TASKS TO PERFORM
1) Summarize the passage on the Nernst equation in two sentences.
2) Answer these questions from the passage on the Nernst equation:
(a) What value does the passage give for the Faraday constant?
(b) What equation relates ΔG° to the equilibrium constant K?
(c) In the Nernst equation, what is subtracted from ΔE° to give ΔE?

PAGE

(begin)

The difference of Gibb's free energy (\(\ce \Delta G^\circ\)) between products and reactants is equal to the charge n F times the potential difference DE^o. Since n electrons are transferred in the equation, n F (F is the Faraday constant of 96485 C) is the charge involved for the equation in terms of moles.

The equilibrium constant K is related to \(\ce \Delta G^\circ\),

\(\ce \Delta G^\circ = - R T \ln K\).

For the reaction,

\(\mathrm{a\: A + b\: B \rightleftharpoons c\: C + d\: D}\),

the Nernst Equation is a natural result:

\(\ce \Delta E = \ce \Delta E^\circ - \dfrac{R T}{n F} \ln \mathrm{\dfrac{[C]^c[D]^d}{[A]^a[B]^b}}\)

(end)

(Lines on where targets appear)
(begin)

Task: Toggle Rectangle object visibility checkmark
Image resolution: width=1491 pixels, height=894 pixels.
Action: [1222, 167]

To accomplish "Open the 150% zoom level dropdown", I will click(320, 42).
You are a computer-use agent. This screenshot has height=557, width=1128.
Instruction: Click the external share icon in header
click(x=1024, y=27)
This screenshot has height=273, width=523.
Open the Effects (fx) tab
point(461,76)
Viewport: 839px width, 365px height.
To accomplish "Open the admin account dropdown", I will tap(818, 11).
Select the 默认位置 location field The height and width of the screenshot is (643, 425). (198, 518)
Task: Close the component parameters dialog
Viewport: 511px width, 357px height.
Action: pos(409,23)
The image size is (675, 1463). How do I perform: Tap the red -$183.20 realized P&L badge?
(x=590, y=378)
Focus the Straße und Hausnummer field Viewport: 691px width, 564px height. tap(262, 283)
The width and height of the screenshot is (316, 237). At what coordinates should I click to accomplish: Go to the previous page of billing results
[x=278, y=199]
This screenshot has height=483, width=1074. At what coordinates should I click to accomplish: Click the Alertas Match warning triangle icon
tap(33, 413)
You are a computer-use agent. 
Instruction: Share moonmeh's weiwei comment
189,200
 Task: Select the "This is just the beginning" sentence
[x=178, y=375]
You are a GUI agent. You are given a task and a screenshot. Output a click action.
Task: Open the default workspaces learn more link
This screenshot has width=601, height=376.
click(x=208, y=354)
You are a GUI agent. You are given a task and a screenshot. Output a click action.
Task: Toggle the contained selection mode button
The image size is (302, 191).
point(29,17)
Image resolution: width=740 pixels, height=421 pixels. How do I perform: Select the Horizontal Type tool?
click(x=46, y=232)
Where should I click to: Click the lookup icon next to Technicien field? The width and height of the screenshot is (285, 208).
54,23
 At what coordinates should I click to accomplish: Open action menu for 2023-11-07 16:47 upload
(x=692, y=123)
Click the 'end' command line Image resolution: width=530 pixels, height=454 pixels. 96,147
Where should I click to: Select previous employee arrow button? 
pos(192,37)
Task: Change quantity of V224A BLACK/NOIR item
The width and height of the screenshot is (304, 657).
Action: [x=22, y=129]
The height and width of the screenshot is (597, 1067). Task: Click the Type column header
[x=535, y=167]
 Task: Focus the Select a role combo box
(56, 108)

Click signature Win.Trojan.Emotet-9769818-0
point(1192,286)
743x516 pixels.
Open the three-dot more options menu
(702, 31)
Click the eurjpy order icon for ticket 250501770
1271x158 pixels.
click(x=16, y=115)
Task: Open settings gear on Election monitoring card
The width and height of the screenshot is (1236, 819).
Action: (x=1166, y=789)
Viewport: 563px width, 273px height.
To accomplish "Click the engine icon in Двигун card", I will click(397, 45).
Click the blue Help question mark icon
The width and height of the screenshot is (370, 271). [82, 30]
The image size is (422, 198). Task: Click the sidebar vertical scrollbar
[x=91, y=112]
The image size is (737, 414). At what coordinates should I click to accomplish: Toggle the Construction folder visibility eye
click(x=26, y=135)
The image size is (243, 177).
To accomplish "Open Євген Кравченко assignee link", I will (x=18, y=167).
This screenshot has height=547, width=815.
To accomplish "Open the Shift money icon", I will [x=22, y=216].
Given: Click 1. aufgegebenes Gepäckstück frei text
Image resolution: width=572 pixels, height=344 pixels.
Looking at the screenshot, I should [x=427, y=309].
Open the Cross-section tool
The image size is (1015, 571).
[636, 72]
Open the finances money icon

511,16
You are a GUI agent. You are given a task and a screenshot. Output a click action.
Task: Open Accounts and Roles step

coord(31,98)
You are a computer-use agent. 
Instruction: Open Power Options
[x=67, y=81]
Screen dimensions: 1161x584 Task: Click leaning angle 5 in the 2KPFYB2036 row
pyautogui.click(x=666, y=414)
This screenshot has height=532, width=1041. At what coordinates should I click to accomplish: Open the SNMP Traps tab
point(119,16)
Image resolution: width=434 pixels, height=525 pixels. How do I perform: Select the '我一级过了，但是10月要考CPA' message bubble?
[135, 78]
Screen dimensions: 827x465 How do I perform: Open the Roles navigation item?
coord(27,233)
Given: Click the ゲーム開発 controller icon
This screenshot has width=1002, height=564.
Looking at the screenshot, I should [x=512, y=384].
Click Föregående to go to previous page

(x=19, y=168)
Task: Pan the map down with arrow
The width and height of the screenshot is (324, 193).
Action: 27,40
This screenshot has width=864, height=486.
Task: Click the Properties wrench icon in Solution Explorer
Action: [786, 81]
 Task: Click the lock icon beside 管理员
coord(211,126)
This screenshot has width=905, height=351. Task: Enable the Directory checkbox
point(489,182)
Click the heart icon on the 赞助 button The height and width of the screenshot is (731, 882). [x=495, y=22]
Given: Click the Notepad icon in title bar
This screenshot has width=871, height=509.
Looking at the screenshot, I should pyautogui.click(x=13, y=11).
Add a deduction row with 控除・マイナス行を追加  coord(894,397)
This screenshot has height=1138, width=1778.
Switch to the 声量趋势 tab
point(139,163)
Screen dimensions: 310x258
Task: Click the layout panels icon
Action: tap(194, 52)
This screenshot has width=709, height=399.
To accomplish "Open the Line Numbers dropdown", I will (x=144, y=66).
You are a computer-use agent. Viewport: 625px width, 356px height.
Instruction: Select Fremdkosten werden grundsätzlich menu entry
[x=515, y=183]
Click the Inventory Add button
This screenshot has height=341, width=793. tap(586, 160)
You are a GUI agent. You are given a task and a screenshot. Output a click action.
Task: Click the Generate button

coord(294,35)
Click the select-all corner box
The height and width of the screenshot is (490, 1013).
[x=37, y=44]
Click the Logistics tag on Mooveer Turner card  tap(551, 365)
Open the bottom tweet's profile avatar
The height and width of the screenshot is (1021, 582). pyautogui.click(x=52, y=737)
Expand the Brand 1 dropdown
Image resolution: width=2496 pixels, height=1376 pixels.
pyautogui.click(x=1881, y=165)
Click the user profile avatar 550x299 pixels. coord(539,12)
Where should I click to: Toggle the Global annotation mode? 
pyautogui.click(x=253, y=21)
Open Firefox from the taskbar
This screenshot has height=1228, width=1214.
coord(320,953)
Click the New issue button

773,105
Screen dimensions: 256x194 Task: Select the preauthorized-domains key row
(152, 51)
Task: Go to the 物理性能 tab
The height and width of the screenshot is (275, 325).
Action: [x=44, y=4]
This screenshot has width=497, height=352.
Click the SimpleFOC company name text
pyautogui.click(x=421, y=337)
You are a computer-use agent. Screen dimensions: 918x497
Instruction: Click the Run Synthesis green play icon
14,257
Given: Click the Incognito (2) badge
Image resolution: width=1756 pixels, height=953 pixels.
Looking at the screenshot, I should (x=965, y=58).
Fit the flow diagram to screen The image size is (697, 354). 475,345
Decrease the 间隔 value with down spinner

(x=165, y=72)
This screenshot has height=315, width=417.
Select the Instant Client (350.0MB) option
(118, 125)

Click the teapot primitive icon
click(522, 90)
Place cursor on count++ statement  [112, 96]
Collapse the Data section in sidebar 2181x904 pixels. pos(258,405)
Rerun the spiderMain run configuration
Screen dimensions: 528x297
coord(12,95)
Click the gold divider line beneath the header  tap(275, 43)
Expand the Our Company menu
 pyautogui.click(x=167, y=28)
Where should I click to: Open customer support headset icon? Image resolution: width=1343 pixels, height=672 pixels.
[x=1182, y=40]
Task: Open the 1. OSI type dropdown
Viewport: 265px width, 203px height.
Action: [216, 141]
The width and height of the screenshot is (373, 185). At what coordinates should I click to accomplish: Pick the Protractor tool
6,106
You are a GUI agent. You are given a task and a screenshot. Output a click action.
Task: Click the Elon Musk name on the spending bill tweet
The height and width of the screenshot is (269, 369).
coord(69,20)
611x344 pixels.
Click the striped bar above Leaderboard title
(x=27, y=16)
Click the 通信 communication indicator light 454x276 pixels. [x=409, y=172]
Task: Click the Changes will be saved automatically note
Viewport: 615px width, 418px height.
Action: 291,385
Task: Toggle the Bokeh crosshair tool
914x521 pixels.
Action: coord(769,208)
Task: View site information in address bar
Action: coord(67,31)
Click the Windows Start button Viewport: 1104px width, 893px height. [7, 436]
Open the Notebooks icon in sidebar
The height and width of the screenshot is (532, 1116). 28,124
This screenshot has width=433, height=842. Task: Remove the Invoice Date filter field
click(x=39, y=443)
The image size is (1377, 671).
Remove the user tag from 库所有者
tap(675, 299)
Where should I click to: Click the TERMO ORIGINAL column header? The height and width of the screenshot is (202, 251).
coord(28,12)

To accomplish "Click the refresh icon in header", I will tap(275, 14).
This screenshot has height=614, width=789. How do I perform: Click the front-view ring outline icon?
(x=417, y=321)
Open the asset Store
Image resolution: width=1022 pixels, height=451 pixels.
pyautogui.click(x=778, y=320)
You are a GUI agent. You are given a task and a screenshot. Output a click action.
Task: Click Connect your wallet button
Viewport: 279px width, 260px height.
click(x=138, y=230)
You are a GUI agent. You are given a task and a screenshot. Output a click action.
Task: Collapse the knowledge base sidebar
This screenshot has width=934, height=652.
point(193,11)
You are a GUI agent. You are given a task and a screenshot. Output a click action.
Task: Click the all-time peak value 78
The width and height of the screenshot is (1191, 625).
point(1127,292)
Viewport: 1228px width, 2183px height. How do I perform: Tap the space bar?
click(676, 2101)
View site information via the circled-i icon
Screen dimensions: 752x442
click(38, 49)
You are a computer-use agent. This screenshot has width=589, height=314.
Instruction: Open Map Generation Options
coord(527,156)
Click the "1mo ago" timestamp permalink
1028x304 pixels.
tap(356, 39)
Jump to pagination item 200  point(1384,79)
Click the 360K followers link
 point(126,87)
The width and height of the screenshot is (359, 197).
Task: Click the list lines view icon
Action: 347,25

(end)

ANSWERS BY TASK
1) The standard Gibbs free energy difference between products and reactants equals the charge nF times the standard potential difference ΔE°, where n is the number of electrons transferred and F is the Faraday constant of 96485 C. Because ΔG° is also related to the equilibrium constant by ΔG° = −RT ln K, the Nernst equation follows naturally for the reaction aA + bB ⇌ cC + dD: ΔE = ΔE° − (RT/nF) ln([C]^c[D]^d / [A]^a[B]^b).

2)
(a) 96485 C
(b) ΔG° = −RT ln K
(c) (RT/nF) ln([C]^c[D]^d / [A]^a[B]^b)